Work to be completed. Take every line from the data that has the word "agent" in it.
** Opening Data records block **
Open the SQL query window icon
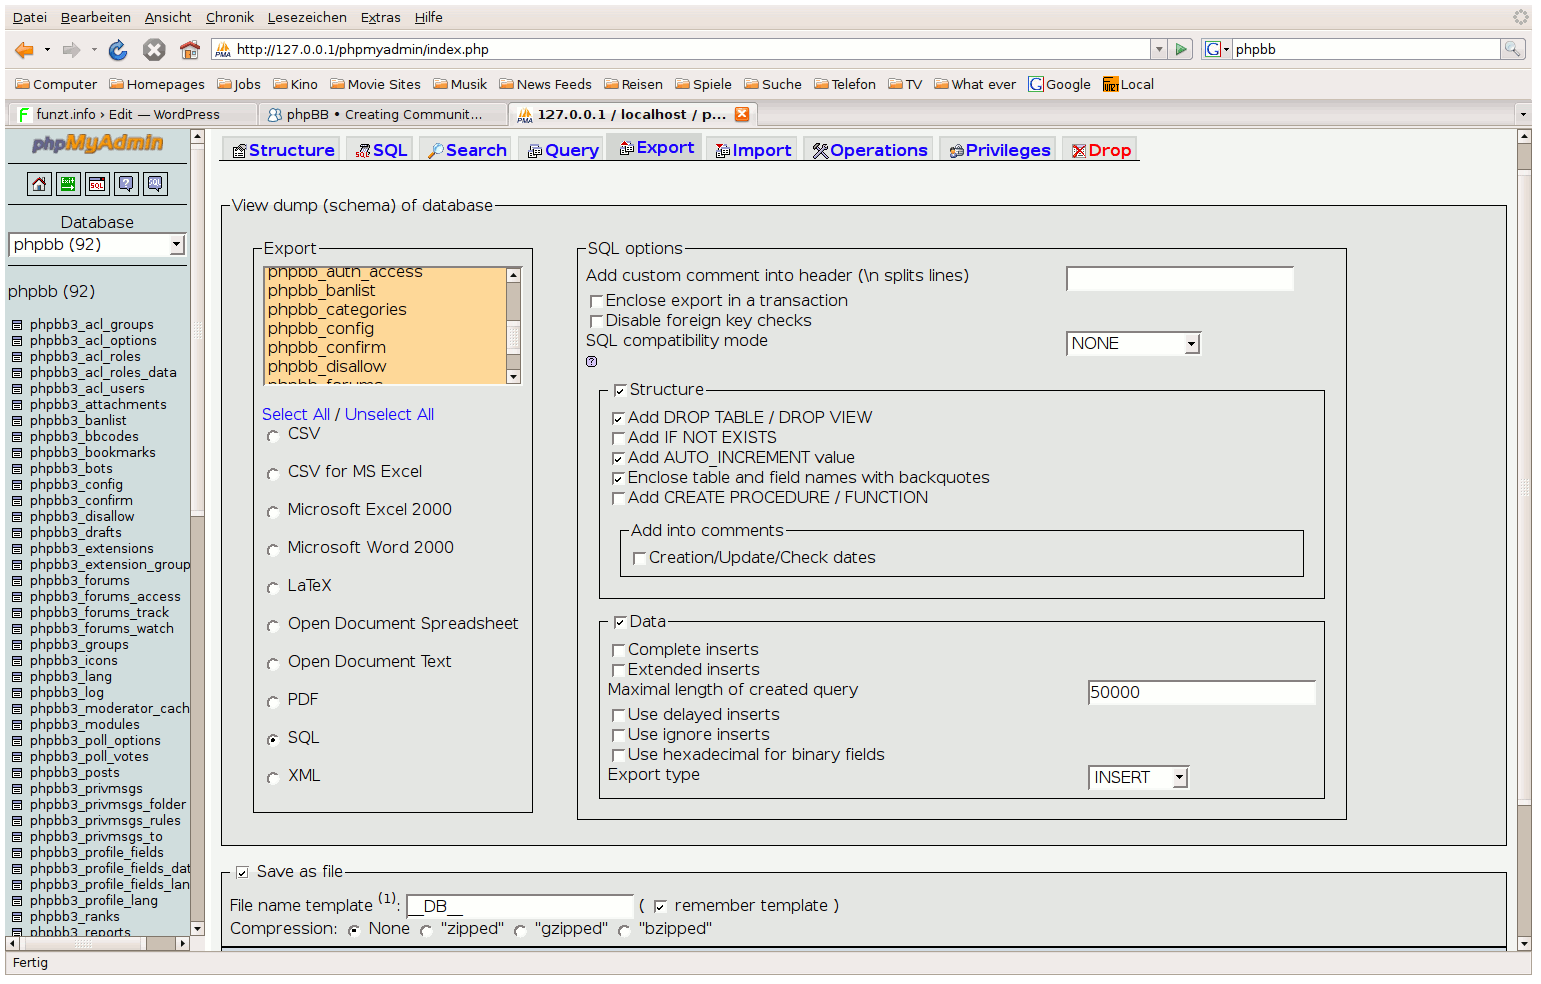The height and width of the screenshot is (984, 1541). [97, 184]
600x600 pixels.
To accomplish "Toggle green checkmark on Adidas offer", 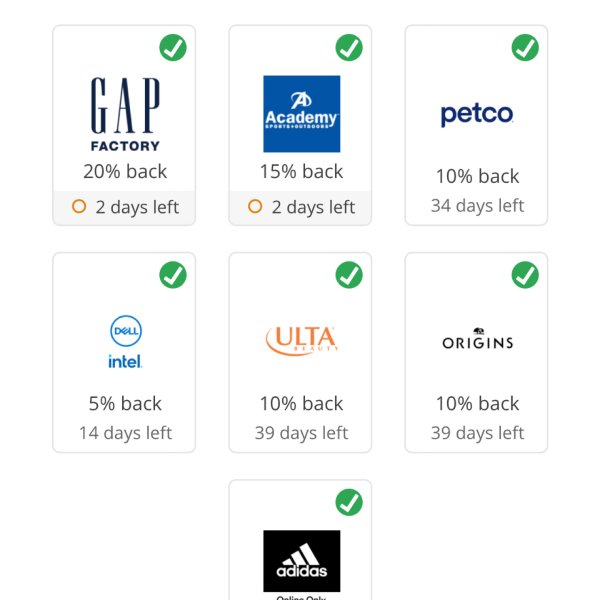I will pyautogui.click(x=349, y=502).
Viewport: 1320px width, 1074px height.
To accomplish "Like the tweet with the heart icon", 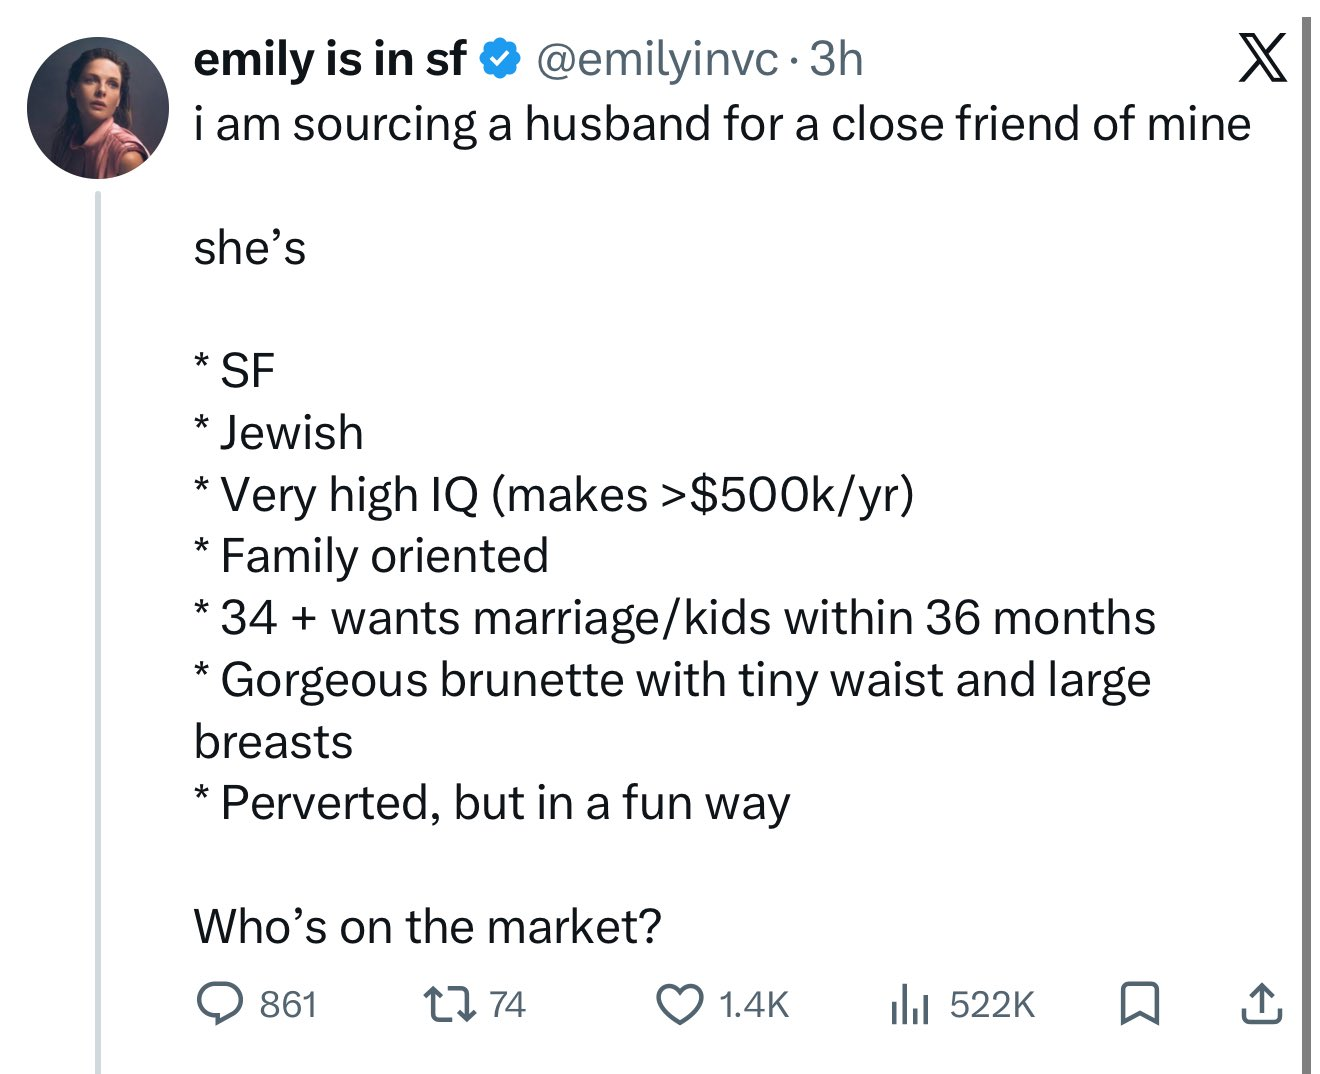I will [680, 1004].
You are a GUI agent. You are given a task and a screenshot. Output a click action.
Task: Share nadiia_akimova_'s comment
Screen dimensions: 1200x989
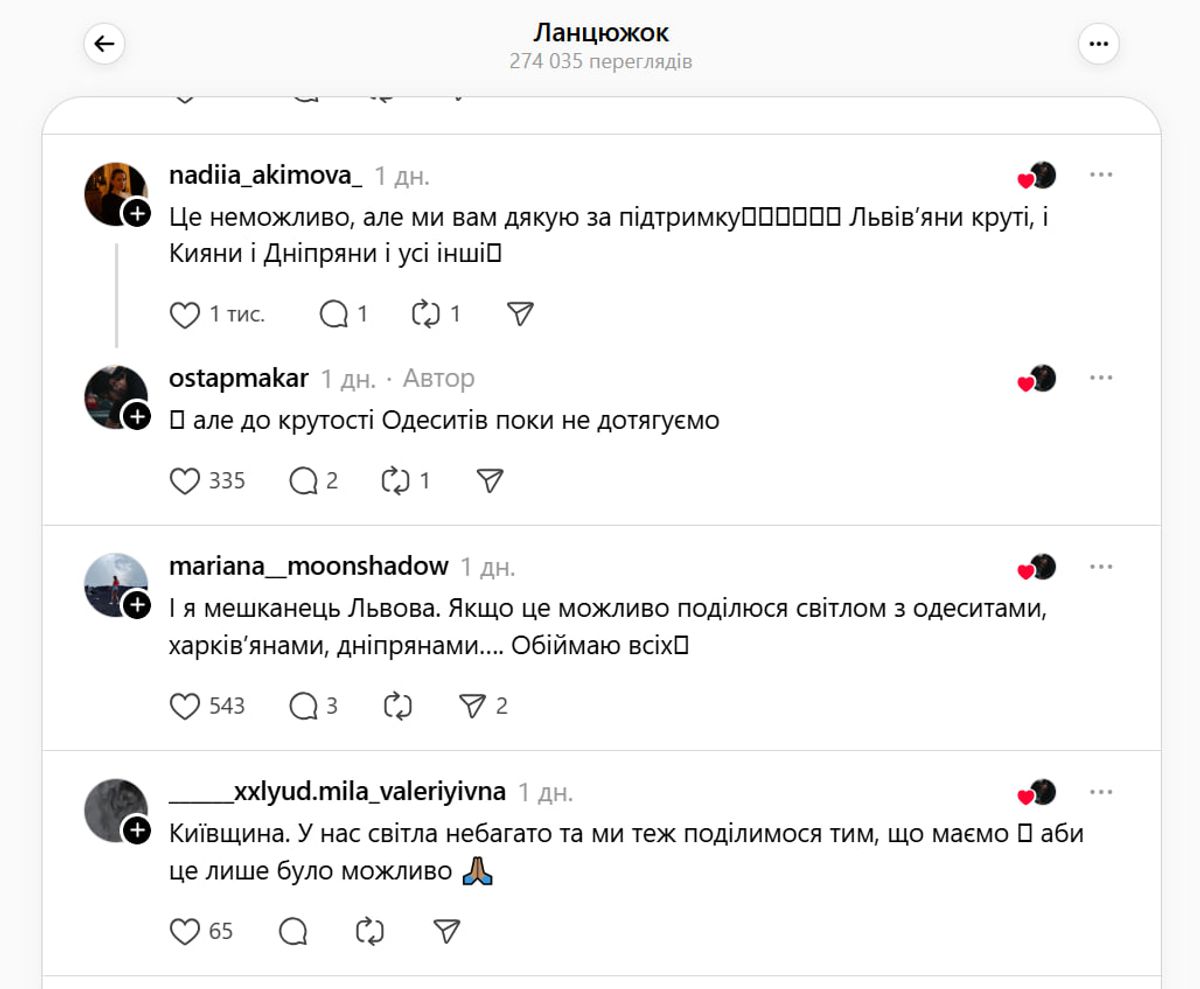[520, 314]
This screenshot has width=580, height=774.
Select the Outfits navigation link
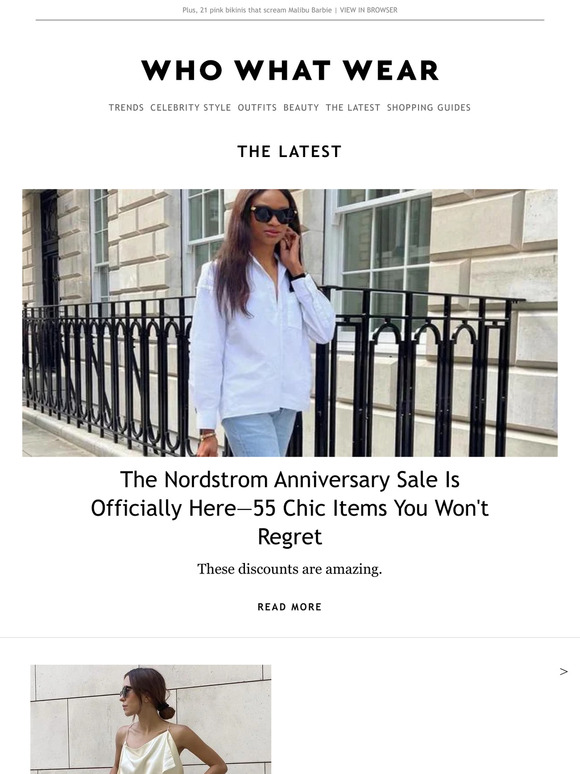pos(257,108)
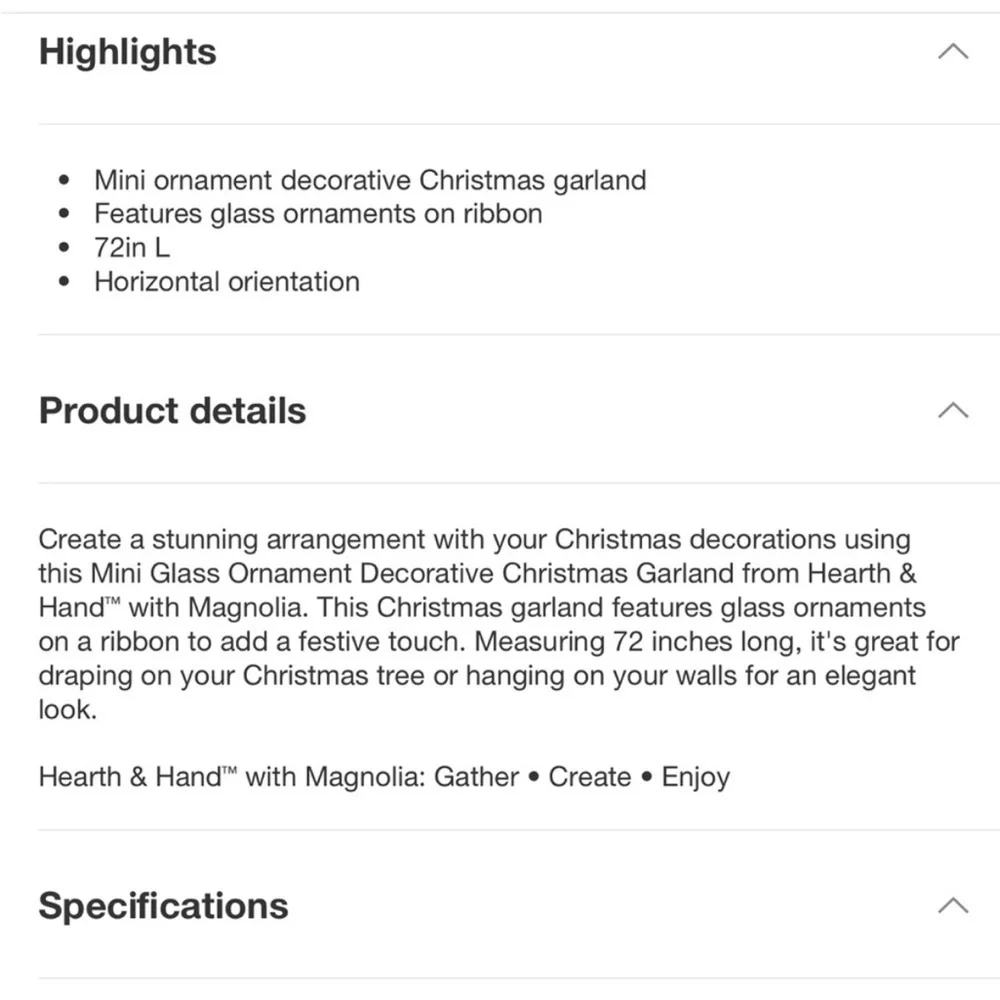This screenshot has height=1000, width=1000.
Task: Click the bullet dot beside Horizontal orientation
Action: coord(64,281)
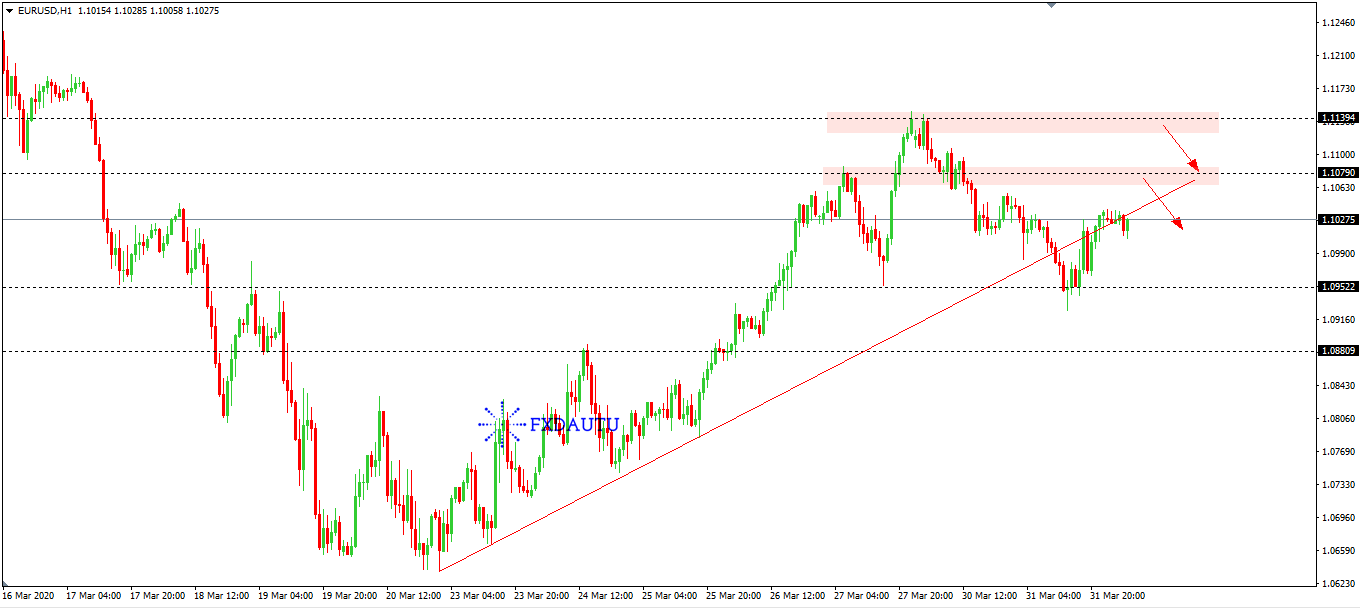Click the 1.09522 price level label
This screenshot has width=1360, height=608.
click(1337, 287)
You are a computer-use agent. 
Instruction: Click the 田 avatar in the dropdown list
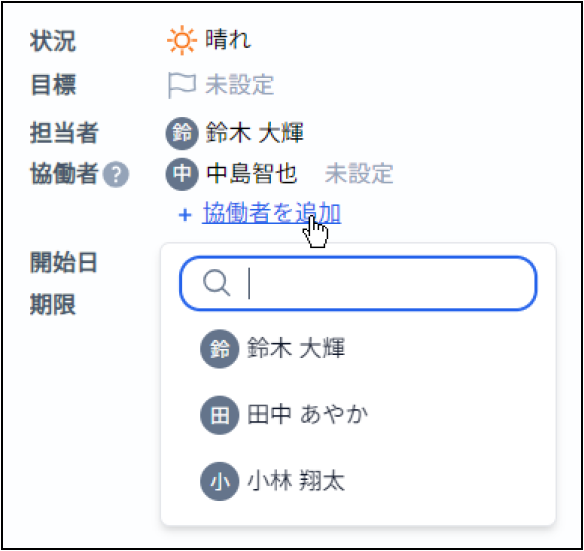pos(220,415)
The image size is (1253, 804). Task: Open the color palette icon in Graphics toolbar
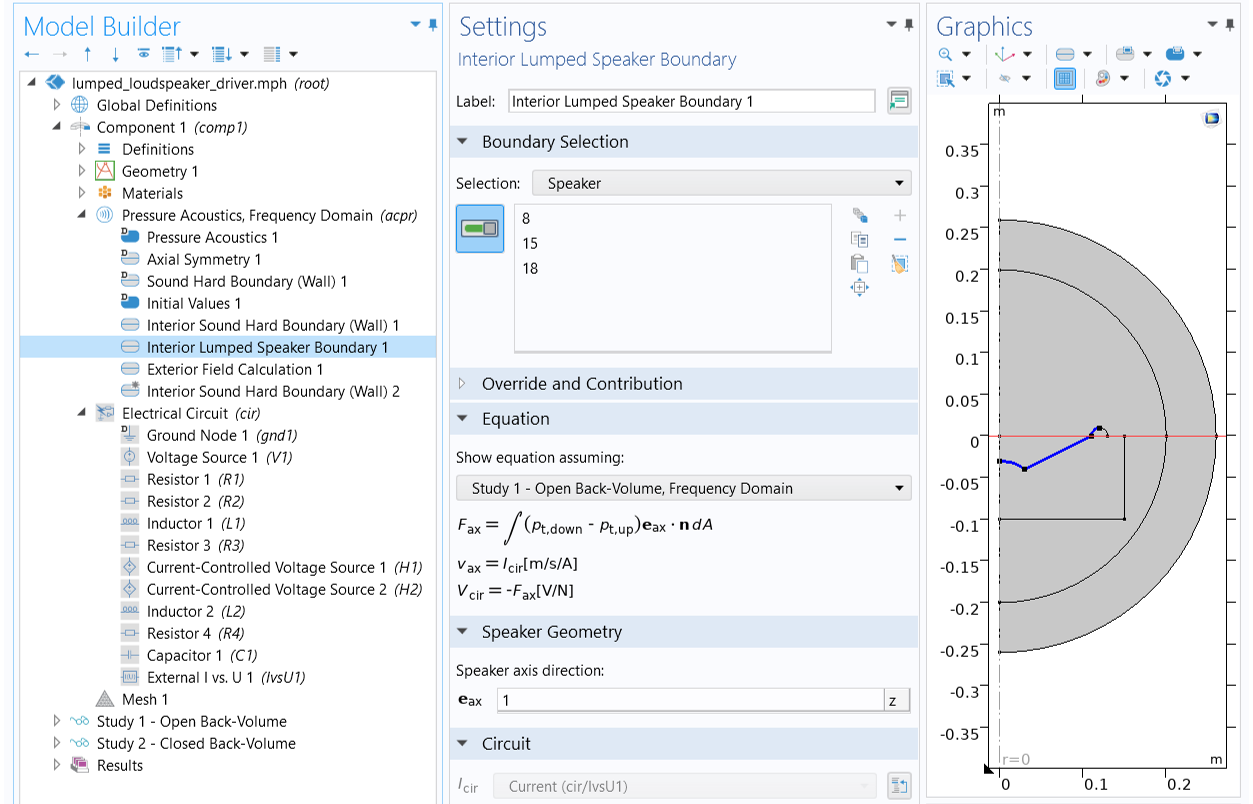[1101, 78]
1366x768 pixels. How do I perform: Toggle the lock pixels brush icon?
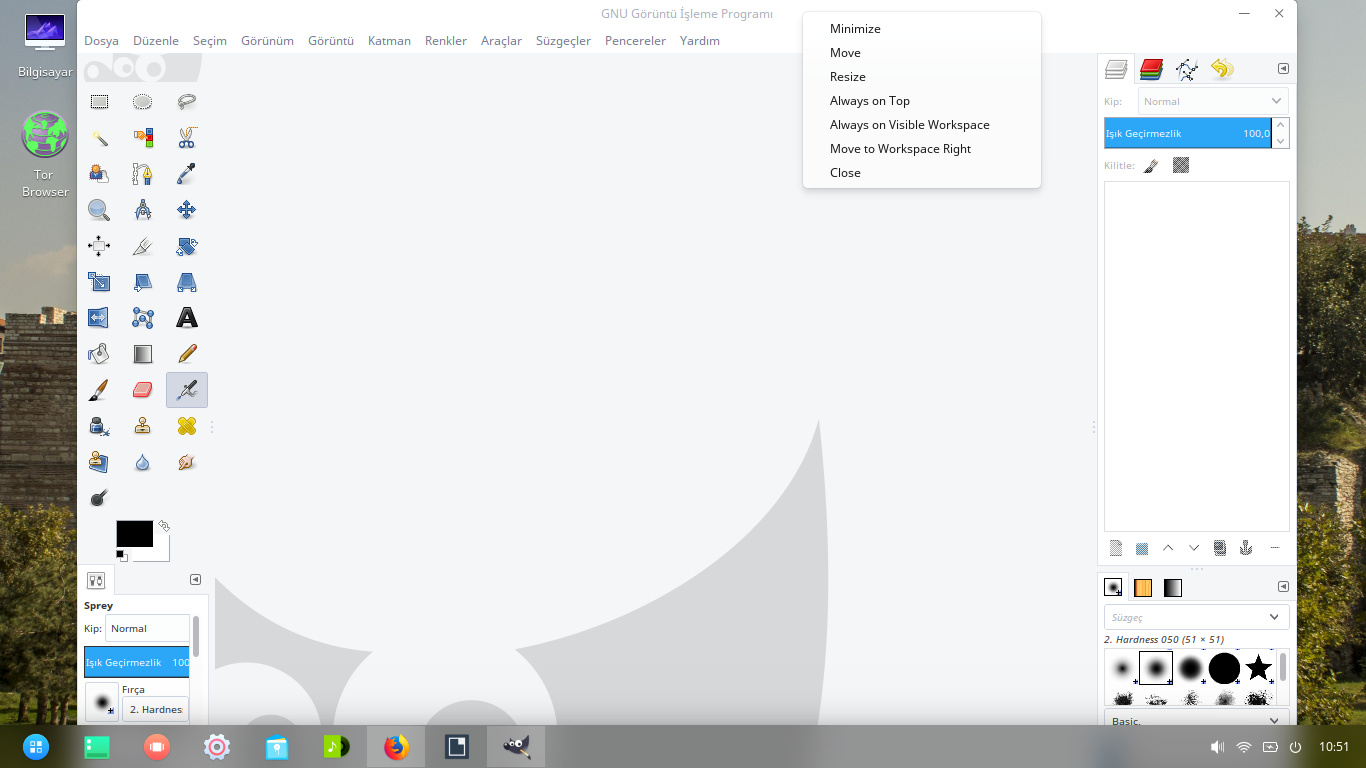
** Closing Data records block **
Answer to this task.
You are a GUI agent. You are given a task and a screenshot. Output a click action.
You are a computer-use agent. 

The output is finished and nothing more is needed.